Start of Block
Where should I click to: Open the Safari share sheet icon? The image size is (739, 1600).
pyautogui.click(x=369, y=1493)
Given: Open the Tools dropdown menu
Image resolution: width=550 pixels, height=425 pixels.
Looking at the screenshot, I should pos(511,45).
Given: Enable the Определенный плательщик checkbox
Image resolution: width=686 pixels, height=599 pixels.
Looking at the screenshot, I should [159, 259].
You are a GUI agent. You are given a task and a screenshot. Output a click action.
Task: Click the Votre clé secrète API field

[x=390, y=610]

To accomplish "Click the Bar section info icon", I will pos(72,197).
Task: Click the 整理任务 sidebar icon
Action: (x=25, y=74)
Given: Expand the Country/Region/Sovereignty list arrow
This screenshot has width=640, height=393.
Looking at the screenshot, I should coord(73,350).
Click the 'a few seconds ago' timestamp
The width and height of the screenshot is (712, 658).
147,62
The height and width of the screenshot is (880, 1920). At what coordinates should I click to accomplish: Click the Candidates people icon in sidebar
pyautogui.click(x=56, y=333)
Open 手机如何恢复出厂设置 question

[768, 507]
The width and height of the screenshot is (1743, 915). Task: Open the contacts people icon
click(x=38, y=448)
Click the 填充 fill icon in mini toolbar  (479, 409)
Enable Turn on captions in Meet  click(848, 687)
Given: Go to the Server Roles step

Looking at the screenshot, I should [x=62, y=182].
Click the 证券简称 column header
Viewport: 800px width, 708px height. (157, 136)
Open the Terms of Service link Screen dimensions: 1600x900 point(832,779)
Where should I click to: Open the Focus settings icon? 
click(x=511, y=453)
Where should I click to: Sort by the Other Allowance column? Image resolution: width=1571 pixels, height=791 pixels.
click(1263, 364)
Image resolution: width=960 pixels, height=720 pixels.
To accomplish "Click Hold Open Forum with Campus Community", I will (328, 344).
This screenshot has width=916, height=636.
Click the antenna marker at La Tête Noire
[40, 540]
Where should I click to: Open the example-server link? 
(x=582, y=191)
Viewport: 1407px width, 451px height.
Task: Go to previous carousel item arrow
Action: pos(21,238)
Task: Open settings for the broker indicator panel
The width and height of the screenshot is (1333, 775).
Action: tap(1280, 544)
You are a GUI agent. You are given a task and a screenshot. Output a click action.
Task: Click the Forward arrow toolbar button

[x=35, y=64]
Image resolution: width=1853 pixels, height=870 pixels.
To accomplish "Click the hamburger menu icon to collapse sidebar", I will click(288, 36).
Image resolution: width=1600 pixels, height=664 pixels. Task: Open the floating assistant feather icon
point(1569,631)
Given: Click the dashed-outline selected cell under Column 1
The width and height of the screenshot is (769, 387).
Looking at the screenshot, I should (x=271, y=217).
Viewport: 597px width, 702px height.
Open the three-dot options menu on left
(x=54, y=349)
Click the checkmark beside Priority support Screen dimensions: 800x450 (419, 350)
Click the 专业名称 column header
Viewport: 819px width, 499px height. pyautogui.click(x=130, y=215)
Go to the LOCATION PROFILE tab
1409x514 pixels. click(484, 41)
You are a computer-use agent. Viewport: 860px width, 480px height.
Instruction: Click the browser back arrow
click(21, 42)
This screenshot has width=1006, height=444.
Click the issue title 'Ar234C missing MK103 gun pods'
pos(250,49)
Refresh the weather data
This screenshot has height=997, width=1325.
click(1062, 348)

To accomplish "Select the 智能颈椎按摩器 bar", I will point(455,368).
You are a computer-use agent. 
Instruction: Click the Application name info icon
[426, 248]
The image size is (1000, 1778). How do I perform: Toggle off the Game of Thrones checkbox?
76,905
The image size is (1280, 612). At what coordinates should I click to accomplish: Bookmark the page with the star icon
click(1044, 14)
End of Block
- Action item -
Return, please, the lines of the data from the first through the line containing "Enable Turn on", both kept, exactly as they stand and nothing more.

- Response -
Where should I click to: Open the Safari share sheet icon? The image size is (739, 1600).
pyautogui.click(x=369, y=1493)
Given: Open the Tools dropdown menu
Image resolution: width=550 pixels, height=425 pixels.
Looking at the screenshot, I should pos(511,45).
Given: Enable the Определенный плательщик checkbox
Image resolution: width=686 pixels, height=599 pixels.
Looking at the screenshot, I should [159, 259].
You are a GUI agent. You are given a task and a screenshot. Output a click action.
Task: Click the Votre clé secrète API field

[x=390, y=610]

To accomplish "Click the Bar section info icon", I will pos(72,197).
Task: Click the 整理任务 sidebar icon
Action: (x=25, y=74)
Given: Expand the Country/Region/Sovereignty list arrow
This screenshot has width=640, height=393.
Looking at the screenshot, I should coord(73,350).
Click the 'a few seconds ago' timestamp
The width and height of the screenshot is (712, 658).
147,62
The height and width of the screenshot is (880, 1920). At what coordinates should I click to accomplish: Click the Candidates people icon in sidebar
pyautogui.click(x=56, y=333)
Open 手机如何恢复出厂设置 question

[768, 507]
The width and height of the screenshot is (1743, 915). Task: Open the contacts people icon
click(x=38, y=448)
Click the 填充 fill icon in mini toolbar  (479, 409)
Enable Turn on captions in Meet  click(848, 687)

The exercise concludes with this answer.